Both sides have their benefits, and it’s a shame there is no good best-of-both-worlds. I get where you’re coming from, I never felt the urge to participate on Reddit because it was so often just shouting into the void and getting buried in hundreds of one-word replies and in-jokes and memes. Here I feel seen, and often feel like my contribution (although mostly just small comments) makes an impact.
At the same time, a huge critical mass of a userbase is completely necessary for niche communities to survive. Maybe not as overwhelmingly massive as Reddit’s, but magnitudes larger than Lemmy has right now. Lemmy has a very distinct userbase slant and if you’re in the target audience (tech, FOSS, Linux etc) you’re probably great here. But even common interests like sports struggle for traction, and true niche stuff has an extremely tough time.

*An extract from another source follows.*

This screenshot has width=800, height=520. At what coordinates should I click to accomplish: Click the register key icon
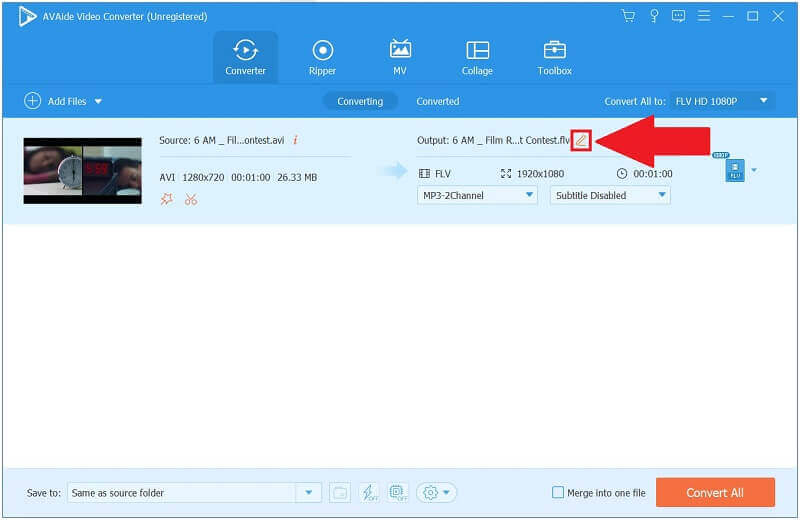point(654,16)
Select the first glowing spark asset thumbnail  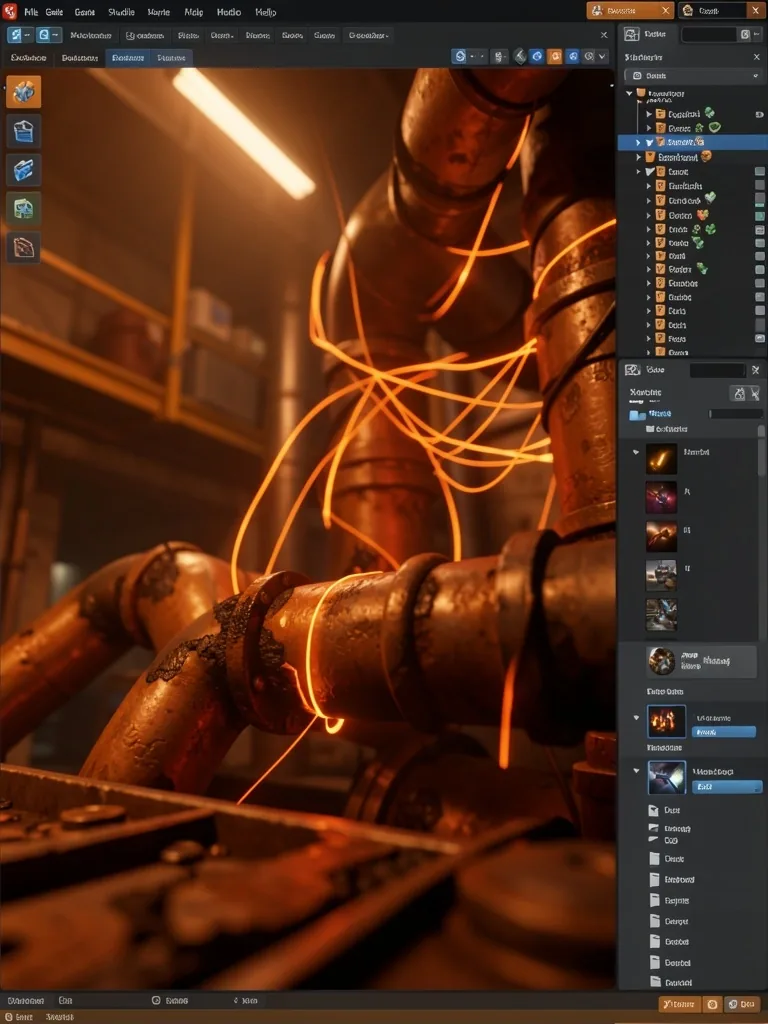662,458
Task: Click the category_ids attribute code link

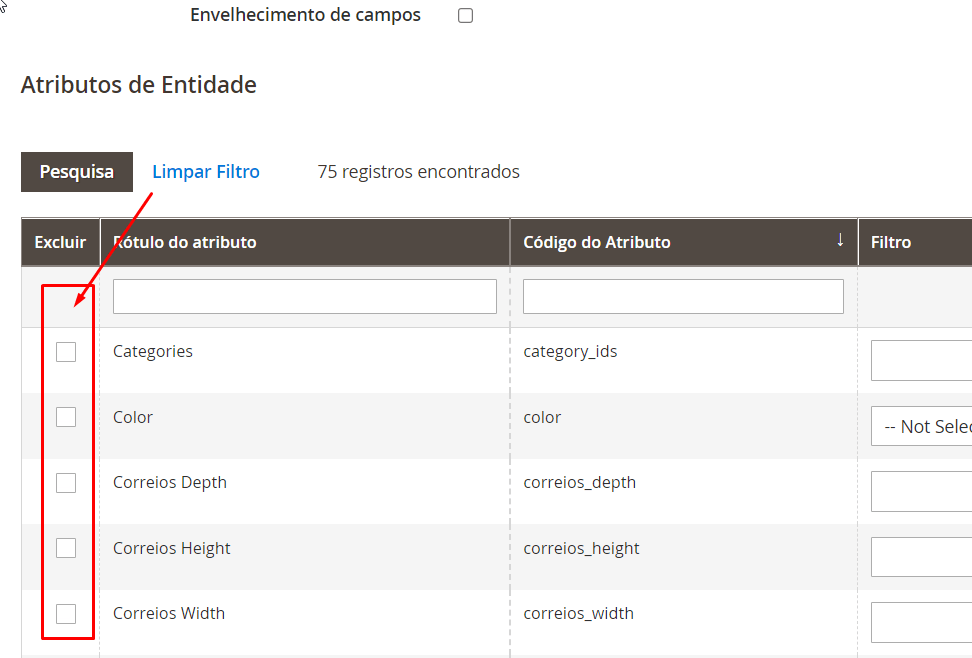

cmbabul@lemmy.world 8 months ago
Sports discussion and game threads are actually the only thing I really miss about Reddit, I find the time I spend on Lemmy much more productive/informative and less likely to get sucked down an argumentative rabbit hole.
Coelacanth@feddit.nu 8 months ago
Yeah, I feel that. Formula 1 does okay (maybe unsurprisingly due to it being tech adjacent), but even huge sports like soccer are mostly ghost towns.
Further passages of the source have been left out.